Detalhes da tarefa ::
Transcreva fielmente a parte do texto sobre o trabalho de base no judô que começa nas palavras “17 de novembro” e termina logo depois de “lutar), entre outros.”.

+++ Trecho citado

17 de novembro de 2024
A relevância do bom trabalho na base
Para termos atletas do alto rendimento, capazes de representar nosso país em campeonatos mundiais ou nos Jogos Olímpicos, devemos pensar primeiro na formação
Aspectos Pedagógicos do Judô
3 de outubro de 2019
Por WAGNER ANTÔNIO VETTORAZZI I Fotos BUDOPRESS
São Paulo – SP
Parece um tanto óbvio falar isso, mas se o trabalho de base não focar o ensino dos fundamentos e se houver pressa em levar o aluno à condição de atleta, ele até pode chegar ao alto rendimento, mas com várias deficiências técnicas.
Alguns exemplos comuns: atletas com o shintai errado (juntando ou cruzando os pés em vários momentos do shiai), atletas com variações técnicas limitadas (sabem apenas uma ou duas técnicas fortes), deficiência no kumi-kata com relação à sua postura corporal (em desacordo com a maneira correta e adequada de lutar), entre outros.
No trabalho de base, devemos mostrar todos os fundamentos, não apenas pensando em formar grandes campeões, mas com o principal objetivo de ensinar o judô na sua essência.
E quando for ensinada uma técnica, deve ser o kihon, a forma básica. Só depois, quando o aluno virar atleta e já tiver o domínio de muitas técnicas e começar a mostrar mais facilidade em algumas delas, é que se devem ensinar as variações.
Na base não podemos ensinar técnicas que não sejam feitas pelo lado da manga, não devemos ensinar kaeshi-waza, nem “brigas” de kumi-kata. Não devemos deixar fazer randori pegando nas duas golas, ou com a pegada da gola fora da altura do ombro.
“No trabalho de base, devemos mostrar todos os fundamentos, com o principal objetivo de ensinar o judô na sua essência.”

++++++
+++ Dados fornecidos

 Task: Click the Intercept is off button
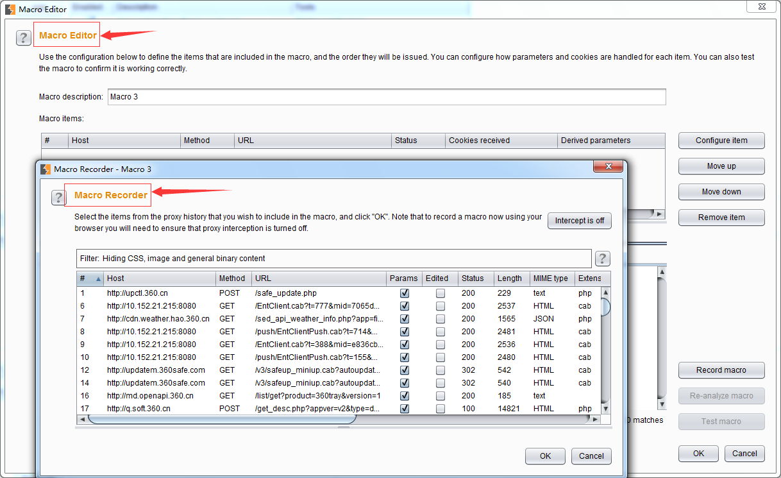click(579, 221)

++++++

Resultado da tarefa ::
17 de novembro de 2024
A relevância do bom trabalho na base
Para termos atletas do alto rendimento, capazes de representar nosso país em campeonatos mundiais ou nos Jogos Olímpicos, devemos pensar primeiro na formação
Aspectos Pedagógicos do Judô
3 de outubro de 2019
Por WAGNER ANTÔNIO VETTORAZZI I Fotos BUDOPRESS
São Paulo – SP
Parece um tanto óbvio falar isso, mas se o trabalho de base não focar o ensino dos fundamentos e se houver pressa em levar o aluno à condição de atleta, ele até pode chegar ao alto rendimento, mas com várias deficiências técnicas.
Alguns exemplos comuns: atletas com o shintai errado (juntando ou cruzando os pés em vários momentos do shiai), atletas com variações técnicas limitadas (sabem apenas uma ou duas técnicas fortes), deficiência no kumi-kata com relação à sua postura corporal (em desacordo com a maneira correta e adequada de lutar), entre outros.